Jeepster dude, you ahve to allow yourself one cheat. I would go nuts otherwise. I have to have ice cream once a week and it has to be ben and jerry phish food mmmmm.
 
leg_press said:
Jeepster dude, you ahve to allow yourself one cheat. I would go nuts otherwise. I have to have ice cream once a week and it has to be ben and jerry phish food mmmmm.

Ive been eating clean for about a year now, and i never cheat, in the beginning i did, but ive gotten used to it, i only crave the foods that I eat everyday... the only thing that gets me is that i get tired of cooking for myself all the time so on the weekends i like to go out for breakfast and dinner, but I always order healthy. i.e. ask for no fat or oil when cooking my EGG WHITE omelet w/ brown rice... lean beef or chicken with some veggies and complex carbs for the dinner meals... etc.
 
IML Gear Cream!
I think thats why its such a struggle for me to gain weight, If i didnt eat so clean maybe I'd gain at a faster pace, but im just paranoid i guess, or scared. The diet i have now is getting results, and if they are not to my liking, ill step it up again next week.
 
by the way, I changed my diet for tomorrow to reflect my non workout day, here it is....

Meal 1 same

Meal 2 Much more potent homemade bar, about 430 cals 50g carbs 35g protein and 13g fat

Meal 3 is now 70g (dry) Kamut Pasta, 2 servings frozen veggies, some light pasta sauce, and a homemade turkey patty diced up.

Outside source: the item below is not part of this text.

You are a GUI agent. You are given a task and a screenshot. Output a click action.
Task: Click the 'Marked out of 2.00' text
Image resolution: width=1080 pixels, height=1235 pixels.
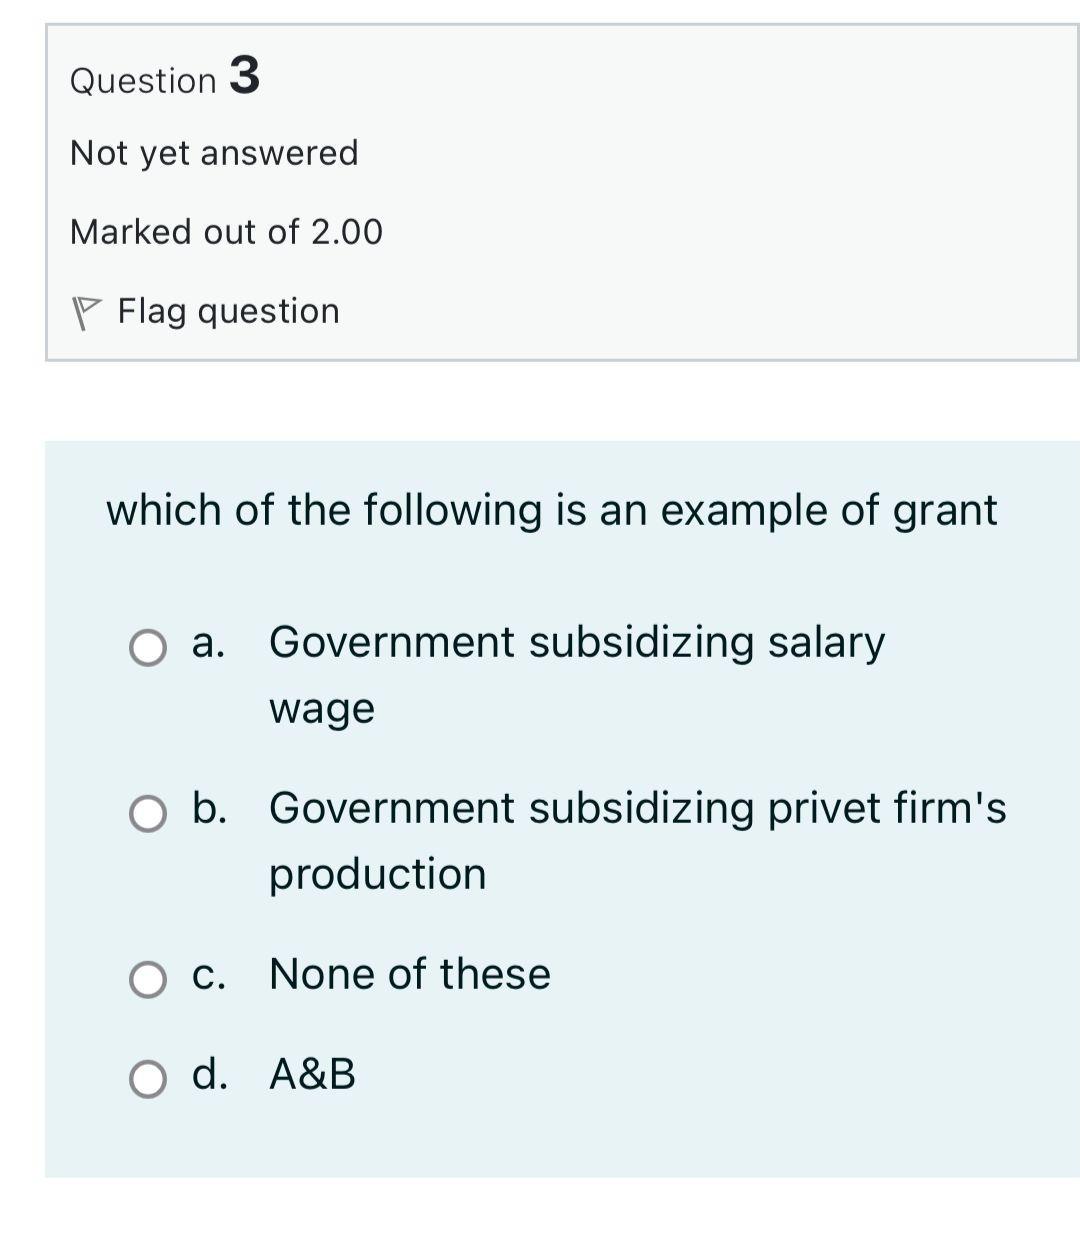(226, 232)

The rest of the day is the same and my numbers end up being pretty much exactly the same. What do you think? Should I actually be eating less without the pwo shake on off days?
 
in place of the pwo shake, you should have a meal of some sort.
 
i have a meal about 45 min after the shake
 
oh alright, good then. BTW , your diet looks really good. :thumb:
 
thajeepster said:
by the way, I changed my diet for tomorrow to reflect my non workout day, here it is....

Meal 1 same

Meal 2 Much more potent homemade bar, about 430 cals 50g carbs 35g protein and 13g fat

Meal 3 is now 70g (dry) Kamut Pasta, 2 servings frozen veggies, some light pasta sauce, and a homemade turkey patty diced up.

The rest of the day is the same and my numbers end up being pretty much exactly the same. What do you think? Should I actually be eating less without the pwo shake on off days?
This looks fine to me. You are trying to add mass - so don't drop your cals back substantially on non-workout days.
 
i try to keep everything the same, is that fine?